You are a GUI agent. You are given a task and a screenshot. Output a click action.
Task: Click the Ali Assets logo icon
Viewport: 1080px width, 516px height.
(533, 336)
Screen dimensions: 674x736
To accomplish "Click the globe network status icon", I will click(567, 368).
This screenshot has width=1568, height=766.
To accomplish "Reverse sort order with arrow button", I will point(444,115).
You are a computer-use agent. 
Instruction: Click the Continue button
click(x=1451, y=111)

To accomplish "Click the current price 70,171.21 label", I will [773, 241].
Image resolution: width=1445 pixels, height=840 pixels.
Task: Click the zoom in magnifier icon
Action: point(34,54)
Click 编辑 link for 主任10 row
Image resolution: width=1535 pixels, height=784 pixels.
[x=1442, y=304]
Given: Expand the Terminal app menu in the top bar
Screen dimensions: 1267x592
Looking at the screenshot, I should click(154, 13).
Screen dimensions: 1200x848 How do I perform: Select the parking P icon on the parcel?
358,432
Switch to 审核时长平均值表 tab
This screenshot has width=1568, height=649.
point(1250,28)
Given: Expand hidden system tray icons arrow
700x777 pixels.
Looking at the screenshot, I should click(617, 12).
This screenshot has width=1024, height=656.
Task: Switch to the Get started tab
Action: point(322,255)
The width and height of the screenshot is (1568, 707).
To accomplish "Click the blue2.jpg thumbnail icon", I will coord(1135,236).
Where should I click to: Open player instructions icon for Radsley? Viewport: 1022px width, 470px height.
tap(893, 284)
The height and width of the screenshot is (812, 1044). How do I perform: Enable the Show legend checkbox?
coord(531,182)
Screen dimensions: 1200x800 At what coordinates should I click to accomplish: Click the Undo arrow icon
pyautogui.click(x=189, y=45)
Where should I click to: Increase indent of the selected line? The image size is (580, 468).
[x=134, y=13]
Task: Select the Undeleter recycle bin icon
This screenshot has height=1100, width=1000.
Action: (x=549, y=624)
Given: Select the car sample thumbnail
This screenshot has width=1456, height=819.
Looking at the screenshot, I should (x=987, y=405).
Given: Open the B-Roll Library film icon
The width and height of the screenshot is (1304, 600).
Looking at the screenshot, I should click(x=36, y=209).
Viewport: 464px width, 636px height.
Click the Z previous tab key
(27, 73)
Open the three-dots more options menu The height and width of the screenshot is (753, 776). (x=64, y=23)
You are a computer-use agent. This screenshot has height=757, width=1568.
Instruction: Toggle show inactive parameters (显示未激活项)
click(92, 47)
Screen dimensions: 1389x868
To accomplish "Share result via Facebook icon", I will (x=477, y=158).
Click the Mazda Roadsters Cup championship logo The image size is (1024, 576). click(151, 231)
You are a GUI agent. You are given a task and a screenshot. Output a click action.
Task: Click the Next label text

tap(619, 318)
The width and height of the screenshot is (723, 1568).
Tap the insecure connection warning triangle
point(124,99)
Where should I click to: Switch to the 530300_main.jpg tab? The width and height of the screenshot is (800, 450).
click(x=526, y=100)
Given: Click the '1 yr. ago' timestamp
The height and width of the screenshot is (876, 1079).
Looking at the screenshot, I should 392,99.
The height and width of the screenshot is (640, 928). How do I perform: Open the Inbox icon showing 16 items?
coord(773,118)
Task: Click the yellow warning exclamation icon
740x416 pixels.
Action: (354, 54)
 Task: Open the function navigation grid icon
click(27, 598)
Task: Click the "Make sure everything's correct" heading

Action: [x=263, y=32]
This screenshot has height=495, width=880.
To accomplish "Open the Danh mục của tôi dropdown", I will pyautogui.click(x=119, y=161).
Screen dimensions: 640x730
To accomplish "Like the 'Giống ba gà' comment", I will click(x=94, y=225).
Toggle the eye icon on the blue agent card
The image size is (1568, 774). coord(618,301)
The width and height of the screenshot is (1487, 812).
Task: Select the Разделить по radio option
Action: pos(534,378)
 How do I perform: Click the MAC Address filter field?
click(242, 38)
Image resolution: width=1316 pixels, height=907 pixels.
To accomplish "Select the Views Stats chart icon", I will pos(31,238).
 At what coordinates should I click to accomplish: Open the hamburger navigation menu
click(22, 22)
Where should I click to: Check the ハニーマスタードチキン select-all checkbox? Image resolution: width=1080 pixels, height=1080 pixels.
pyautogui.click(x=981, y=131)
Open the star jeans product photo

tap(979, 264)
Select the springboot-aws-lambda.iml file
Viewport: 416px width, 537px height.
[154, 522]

--------

Please reproduce all of these lines, renaming "Screen dimensions" to "Display size" at every occurrence and keeping everything else unchanged.

You are a GUI agent. You are given a task and a screenshot. Output a click action.
Task: Click the Ali Assets logo icon
Viewport: 1080px width, 516px height.
(533, 336)
Display size: 674x736
To accomplish "Click the globe network status icon", I will click(567, 368).
This screenshot has width=1568, height=766.
To accomplish "Reverse sort order with arrow button", I will point(444,115).
You are a computer-use agent. 
Instruction: Click the Continue button
click(x=1451, y=111)

To accomplish "Click the current price 70,171.21 label", I will [773, 241].
Image resolution: width=1445 pixels, height=840 pixels.
Task: Click the zoom in magnifier icon
Action: point(34,54)
Click 编辑 link for 主任10 row
Image resolution: width=1535 pixels, height=784 pixels.
[x=1442, y=304]
Given: Expand the Terminal app menu in the top bar
Display size: 1267x592
Looking at the screenshot, I should click(154, 13).
Display size: 1200x848 How do I perform: Select the parking P icon on the parcel?
358,432
Switch to 审核时长平均值表 tab
This screenshot has width=1568, height=649.
point(1250,28)
Given: Expand hidden system tray icons arrow
700x777 pixels.
Looking at the screenshot, I should click(617, 12).
This screenshot has width=1024, height=656.
Task: Switch to the Get started tab
Action: point(322,255)
The width and height of the screenshot is (1568, 707).
To accomplish "Click the blue2.jpg thumbnail icon", I will coord(1135,236).
Where should I click to: Open player instructions icon for Radsley? Viewport: 1022px width, 470px height.
tap(893, 284)
The height and width of the screenshot is (812, 1044). How do I perform: Enable the Show legend checkbox?
coord(531,182)
Display size: 1200x800 At what coordinates should I click to accomplish: Click the Undo arrow icon
pyautogui.click(x=189, y=45)
Where should I click to: Increase indent of the selected line? The image size is (580, 468).
[x=134, y=13]
Task: Select the Undeleter recycle bin icon
This screenshot has height=1100, width=1000.
Action: (x=549, y=624)
Given: Select the car sample thumbnail
This screenshot has width=1456, height=819.
Looking at the screenshot, I should (x=987, y=405).
Given: Open the B-Roll Library film icon
The width and height of the screenshot is (1304, 600).
Looking at the screenshot, I should click(x=36, y=209).
Viewport: 464px width, 636px height.
Click the Z previous tab key
(27, 73)
Open the three-dots more options menu The height and width of the screenshot is (753, 776). (x=64, y=23)
You are a computer-use agent. This screenshot has height=757, width=1568.
Instruction: Toggle show inactive parameters (显示未激活项)
click(92, 47)
Display size: 1389x868
To accomplish "Share result via Facebook icon", I will (x=477, y=158).
Click the Mazda Roadsters Cup championship logo The image size is (1024, 576). click(151, 231)
You are a GUI agent. You are given a task and a screenshot. Output a click action.
Task: Click the Next label text

tap(619, 318)
The width and height of the screenshot is (723, 1568).
Tap the insecure connection warning triangle
point(124,99)
Where should I click to: Switch to the 530300_main.jpg tab? The width and height of the screenshot is (800, 450).
click(x=526, y=100)
Given: Click the '1 yr. ago' timestamp
The height and width of the screenshot is (876, 1079).
Looking at the screenshot, I should 392,99.
The height and width of the screenshot is (640, 928). How do I perform: Open the Inbox icon showing 16 items?
coord(773,118)
Task: Click the yellow warning exclamation icon
740x416 pixels.
Action: (354, 54)
 Task: Open the function navigation grid icon
click(27, 598)
Task: Click the "Make sure everything's correct" heading

Action: [x=263, y=32]
This screenshot has height=495, width=880.
To accomplish "Open the Danh mục của tôi dropdown", I will pyautogui.click(x=119, y=161).
Display size: 640x730
To accomplish "Like the 'Giống ba gà' comment", I will click(x=94, y=225).
Toggle the eye icon on the blue agent card
The image size is (1568, 774). coord(618,301)
The width and height of the screenshot is (1487, 812).
Task: Select the Разделить по radio option
Action: pos(534,378)
 How do I perform: Click the MAC Address filter field?
click(242, 38)
Image resolution: width=1316 pixels, height=907 pixels.
To accomplish "Select the Views Stats chart icon", I will pos(31,238).
 At what coordinates should I click to accomplish: Open the hamburger navigation menu
click(22, 22)
Where should I click to: Check the ハニーマスタードチキン select-all checkbox? Image resolution: width=1080 pixels, height=1080 pixels.
pyautogui.click(x=981, y=131)
Open the star jeans product photo

tap(979, 264)
Select the springboot-aws-lambda.iml file
Viewport: 416px width, 537px height.
[154, 522]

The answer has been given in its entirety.